▸ EXERCISE OBJECTIVE: Format the listing below as a JSON list of strings, with one string for each line and blank lines dropped.

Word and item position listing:
——
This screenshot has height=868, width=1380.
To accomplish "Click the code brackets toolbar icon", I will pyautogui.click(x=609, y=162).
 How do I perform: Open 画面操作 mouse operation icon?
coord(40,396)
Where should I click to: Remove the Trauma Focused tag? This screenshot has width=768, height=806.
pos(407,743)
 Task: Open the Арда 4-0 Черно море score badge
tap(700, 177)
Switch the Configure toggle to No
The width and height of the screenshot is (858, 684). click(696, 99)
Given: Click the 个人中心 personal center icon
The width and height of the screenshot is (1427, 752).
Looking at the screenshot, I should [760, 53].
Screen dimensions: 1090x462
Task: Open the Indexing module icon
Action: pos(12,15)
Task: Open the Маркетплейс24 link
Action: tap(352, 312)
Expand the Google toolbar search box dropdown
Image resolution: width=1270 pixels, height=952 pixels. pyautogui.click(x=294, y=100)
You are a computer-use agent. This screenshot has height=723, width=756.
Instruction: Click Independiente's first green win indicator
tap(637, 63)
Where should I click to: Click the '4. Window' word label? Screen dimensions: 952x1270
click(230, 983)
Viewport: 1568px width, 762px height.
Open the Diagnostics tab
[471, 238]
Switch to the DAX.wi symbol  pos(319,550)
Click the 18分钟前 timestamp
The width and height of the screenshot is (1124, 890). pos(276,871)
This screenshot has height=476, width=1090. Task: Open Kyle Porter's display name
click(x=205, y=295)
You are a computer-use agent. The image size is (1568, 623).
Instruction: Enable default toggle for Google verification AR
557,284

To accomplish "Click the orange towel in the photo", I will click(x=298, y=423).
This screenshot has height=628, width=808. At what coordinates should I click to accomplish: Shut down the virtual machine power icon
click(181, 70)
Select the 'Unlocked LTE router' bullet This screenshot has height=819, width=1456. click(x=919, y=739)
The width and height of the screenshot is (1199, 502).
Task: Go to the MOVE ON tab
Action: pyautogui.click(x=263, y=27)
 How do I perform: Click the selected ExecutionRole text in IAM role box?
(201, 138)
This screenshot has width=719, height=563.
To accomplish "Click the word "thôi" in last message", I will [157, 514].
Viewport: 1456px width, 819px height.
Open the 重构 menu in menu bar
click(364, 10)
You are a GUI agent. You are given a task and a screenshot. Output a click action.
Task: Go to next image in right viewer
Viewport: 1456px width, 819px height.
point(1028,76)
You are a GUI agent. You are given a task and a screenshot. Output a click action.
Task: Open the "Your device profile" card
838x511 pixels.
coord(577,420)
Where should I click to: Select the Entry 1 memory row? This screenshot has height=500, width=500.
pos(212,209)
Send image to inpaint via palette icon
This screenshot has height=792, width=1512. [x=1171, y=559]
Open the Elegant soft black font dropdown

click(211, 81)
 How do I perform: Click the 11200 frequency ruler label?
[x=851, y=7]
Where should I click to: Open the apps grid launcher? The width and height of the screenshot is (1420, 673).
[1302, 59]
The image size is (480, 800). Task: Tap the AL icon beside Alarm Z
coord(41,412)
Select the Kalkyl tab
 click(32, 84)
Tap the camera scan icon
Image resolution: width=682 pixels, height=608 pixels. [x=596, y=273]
——
▸ THE RESPONSE:
[
  "This screenshot has height=868, width=1380.",
  "To accomplish \"Click the code brackets toolbar icon\", I will pyautogui.click(x=609, y=162).",
  " How do I perform: Open 画面操作 mouse operation icon?",
  "coord(40,396)",
  "Where should I click to: Remove the Trauma Focused tag? This screenshot has width=768, height=806.",
  "pos(407,743)",
  " Task: Open the Арда 4-0 Черно море score badge",
  "tap(700, 177)",
  "Switch the Configure toggle to No",
  "The width and height of the screenshot is (858, 684). click(696, 99)",
  "Given: Click the 个人中心 personal center icon",
  "The width and height of the screenshot is (1427, 752).",
  "Looking at the screenshot, I should [760, 53].",
  "Screen dimensions: 1090x462",
  "Task: Open the Indexing module icon",
  "Action: pos(12,15)",
  "Task: Open the Маркетплейс24 link",
  "Action: tap(352, 312)",
  "Expand the Google toolbar search box dropdown",
  "Image resolution: width=1270 pixels, height=952 pixels. pyautogui.click(x=294, y=100)",
  "You are a computer-use agent. This screenshot has height=723, width=756.",
  "Instruction: Click Independiente's first green win indicator",
  "tap(637, 63)",
  "Where should I click to: Click the '4. Window' word label? Screen dimensions: 952x1270",
  "click(230, 983)",
  "Viewport: 1568px width, 762px height.",
  "Open the Diagnostics tab",
  "[471, 238]",
  "Switch to the DAX.wi symbol  pos(319,550)",
  "Click the 18分钟前 timestamp",
  "The width and height of the screenshot is (1124, 890). pos(276,871)",
  "This screenshot has height=476, width=1090. Task: Open Kyle Porter's display name",
  "click(x=205, y=295)",
  "You are a computer-use agent. The image size is (1568, 623).",
  "Instruction: Enable default toggle for Google verification AR",
  "557,284",
  "To accomplish \"Click the orange towel in the photo\", I will click(x=298, y=423).",
  "This screenshot has height=628, width=808. At what coordinates should I click to accomplish: Shut down the virtual machine power icon",
  "click(181, 70)",
  "Select the 'Unlocked LTE router' bullet This screenshot has height=819, width=1456. click(x=919, y=739)",
  "The width and height of the screenshot is (1199, 502).",
  "Task: Go to the MOVE ON tab",
  "Action: pyautogui.click(x=263, y=27)",
  " How do I perform: Click the selected ExecutionRole text in IAM role box?",
  "(201, 138)",
  "This screenshot has width=719, height=563.",
  "To accomplish \"Click the word \"thôi\" in last message\", I will [157, 514].",
  "Viewport: 1456px width, 819px height.",
  "Open the 重构 menu in menu bar",
  "click(364, 10)",
  "You are a GUI agent. You are given a task and a screenshot. Output a click action.",
  "Task: Go to next image in right viewer",
  "Viewport: 1456px width, 819px height.",
  "point(1028,76)",
  "You are a GUI agent. You are given a task and a screenshot. Output a click action.",
  "Task: Open the \"Your device profile\" card",
  "838x511 pixels.",
  "coord(577,420)",
  "Where should I click to: Select the Entry 1 memory row? This screenshot has height=500, width=500.",
  "pos(212,209)",
  "Send image to inpaint via palette icon",
  "This screenshot has height=792, width=1512. [x=1171, y=559]",
  "Open the Elegant soft black font dropdown",
  "click(211, 81)",
  " How do I perform: Click the 11200 frequency ruler label?",
  "[x=851, y=7]",
  "Where should I click to: Open the apps grid launcher? The width and height of the screenshot is (1420, 673).",
  "[1302, 59]",
  "The image size is (480, 800). Task: Tap the AL icon beside Alarm Z",
  "coord(41,412)",
  "Select the Kalkyl tab",
  " click(32, 84)",
  "Tap the camera scan icon",
  "Image resolution: width=682 pixels, height=608 pixels. [x=596, y=273]"
]